Ele diz que tinha 36 empregados e que a empresa ficou inviabilizada quando o esquema de divisão de obras entrou em funcionamento. Desde o início de 95, o engenheiro trava uma guerra contra as empreiteiras que, segundo ele, fazem parte do cartel. Gravou mais de duas horas de conversas telefônicas com pessoas envolvidas no suposto esquema e montou 32 dossiês com cópias das gravações.
Prestou, espontaneamente, dois depoimentos ao Ministério Público do Rio Grande do Sul para oficializar suas denúncias. O primeiro no dia 1º de abril deste ano e o segundo no dia 27 de maio.
Mandou cópias das gravações para a Assembléia Legislativa, o Tribunal de Contas do Estado, para deputados, secretários de governo, para a direção da CRT e até para a Telefônica da Espanha, que, no final do ano passado, comprou 35% das ações da estatal em consórcio com o grupo de comunicação RBS (Rede Brasil Sul).
O Ministério Público abriu três inquéritos para apurar as denúncias: em Santa Maria, Santo Ângelo e Passo Fundo.
No plano pessoal, o engenheiro paga um preço alto por sua decisão: sua família o internou duas vezes em clínica psiquiátrica no ano passado e seu casamento está em crise. Mesmo assim, diz que não desiste. "Não tenho nada a perder. Nem a temer."

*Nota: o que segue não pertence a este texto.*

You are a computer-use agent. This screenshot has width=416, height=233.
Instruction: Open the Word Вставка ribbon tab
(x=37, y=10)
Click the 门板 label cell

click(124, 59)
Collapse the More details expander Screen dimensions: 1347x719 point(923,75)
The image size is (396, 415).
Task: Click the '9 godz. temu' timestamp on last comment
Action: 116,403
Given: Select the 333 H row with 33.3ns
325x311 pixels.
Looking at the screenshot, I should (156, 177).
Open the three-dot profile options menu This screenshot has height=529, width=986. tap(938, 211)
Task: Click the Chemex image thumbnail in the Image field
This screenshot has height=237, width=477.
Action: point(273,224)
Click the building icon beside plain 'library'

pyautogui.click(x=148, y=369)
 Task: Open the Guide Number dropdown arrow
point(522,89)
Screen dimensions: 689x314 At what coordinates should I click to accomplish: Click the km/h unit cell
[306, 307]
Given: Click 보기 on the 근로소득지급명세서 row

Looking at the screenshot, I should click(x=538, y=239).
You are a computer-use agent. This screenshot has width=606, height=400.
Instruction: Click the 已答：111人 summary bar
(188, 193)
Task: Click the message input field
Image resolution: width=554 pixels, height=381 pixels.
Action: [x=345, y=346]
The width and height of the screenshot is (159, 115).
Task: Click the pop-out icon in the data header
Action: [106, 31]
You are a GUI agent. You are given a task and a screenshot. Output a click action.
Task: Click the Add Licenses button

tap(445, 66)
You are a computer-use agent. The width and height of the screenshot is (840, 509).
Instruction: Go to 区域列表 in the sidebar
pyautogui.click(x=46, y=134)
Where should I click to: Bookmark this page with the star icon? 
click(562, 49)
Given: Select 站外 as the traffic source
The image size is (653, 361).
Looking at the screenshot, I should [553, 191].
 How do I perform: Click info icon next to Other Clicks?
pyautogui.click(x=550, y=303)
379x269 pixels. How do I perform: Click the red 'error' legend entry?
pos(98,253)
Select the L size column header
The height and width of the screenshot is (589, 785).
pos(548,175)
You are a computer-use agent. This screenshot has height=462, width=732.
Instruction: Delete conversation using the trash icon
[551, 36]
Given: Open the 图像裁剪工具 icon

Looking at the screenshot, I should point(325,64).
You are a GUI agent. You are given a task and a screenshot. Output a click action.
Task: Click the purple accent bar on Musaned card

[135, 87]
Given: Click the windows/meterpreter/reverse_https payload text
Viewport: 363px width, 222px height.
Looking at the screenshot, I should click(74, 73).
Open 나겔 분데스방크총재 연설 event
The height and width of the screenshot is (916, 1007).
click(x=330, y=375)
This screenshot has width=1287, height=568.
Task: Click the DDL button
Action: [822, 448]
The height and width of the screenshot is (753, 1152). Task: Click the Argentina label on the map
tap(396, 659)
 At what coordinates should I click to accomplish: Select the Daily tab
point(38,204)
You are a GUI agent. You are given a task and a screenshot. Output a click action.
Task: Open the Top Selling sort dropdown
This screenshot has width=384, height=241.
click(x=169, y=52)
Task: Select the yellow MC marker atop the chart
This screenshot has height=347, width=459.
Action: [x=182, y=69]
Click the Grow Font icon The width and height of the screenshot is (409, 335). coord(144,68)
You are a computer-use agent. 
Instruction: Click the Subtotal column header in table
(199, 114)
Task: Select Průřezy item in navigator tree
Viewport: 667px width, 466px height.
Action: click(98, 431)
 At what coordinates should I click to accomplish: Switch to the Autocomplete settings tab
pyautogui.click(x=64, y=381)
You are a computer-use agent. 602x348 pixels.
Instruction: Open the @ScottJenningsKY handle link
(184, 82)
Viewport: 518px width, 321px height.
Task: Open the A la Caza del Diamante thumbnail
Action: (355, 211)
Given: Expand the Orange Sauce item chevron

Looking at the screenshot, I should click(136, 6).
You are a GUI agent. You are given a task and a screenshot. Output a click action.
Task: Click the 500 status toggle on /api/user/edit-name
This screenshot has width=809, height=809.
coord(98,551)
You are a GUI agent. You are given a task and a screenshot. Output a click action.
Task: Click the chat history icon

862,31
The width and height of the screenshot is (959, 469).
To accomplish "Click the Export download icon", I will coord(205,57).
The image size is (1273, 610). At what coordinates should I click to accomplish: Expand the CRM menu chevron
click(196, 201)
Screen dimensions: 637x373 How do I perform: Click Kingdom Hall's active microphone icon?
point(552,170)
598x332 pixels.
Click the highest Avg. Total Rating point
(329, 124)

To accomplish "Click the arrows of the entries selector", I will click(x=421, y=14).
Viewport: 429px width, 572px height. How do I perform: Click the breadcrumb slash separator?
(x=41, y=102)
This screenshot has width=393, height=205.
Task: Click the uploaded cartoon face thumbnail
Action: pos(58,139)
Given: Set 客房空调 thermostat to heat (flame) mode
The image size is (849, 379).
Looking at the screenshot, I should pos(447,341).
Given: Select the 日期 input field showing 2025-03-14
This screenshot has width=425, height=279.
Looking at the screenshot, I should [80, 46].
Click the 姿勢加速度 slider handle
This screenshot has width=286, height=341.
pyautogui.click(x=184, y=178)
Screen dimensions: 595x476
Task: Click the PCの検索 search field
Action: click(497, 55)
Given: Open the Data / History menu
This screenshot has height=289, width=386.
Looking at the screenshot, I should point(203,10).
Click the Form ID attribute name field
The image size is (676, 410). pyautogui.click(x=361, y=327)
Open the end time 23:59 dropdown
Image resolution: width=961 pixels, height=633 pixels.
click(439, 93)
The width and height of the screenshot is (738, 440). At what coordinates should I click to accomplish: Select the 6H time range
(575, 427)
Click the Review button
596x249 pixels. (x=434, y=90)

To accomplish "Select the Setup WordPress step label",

O promotor de Justiça que conduz o inquérito em Santa Maria, João Marcos Adede y Castro, diz que assumiu o caso no dia 31 de dezembro do ano passado, que, porém, pouco pôde fazer até agora porque tem outros 200 inquéritos sob sua responsabilidade.
O promotor diz que as cópias das fitas que fazem parte do inquérito "deixam claro o acerto entre os empreiteiros da região", mas até o momento não foi feita perícia para aferir sua autenticidade.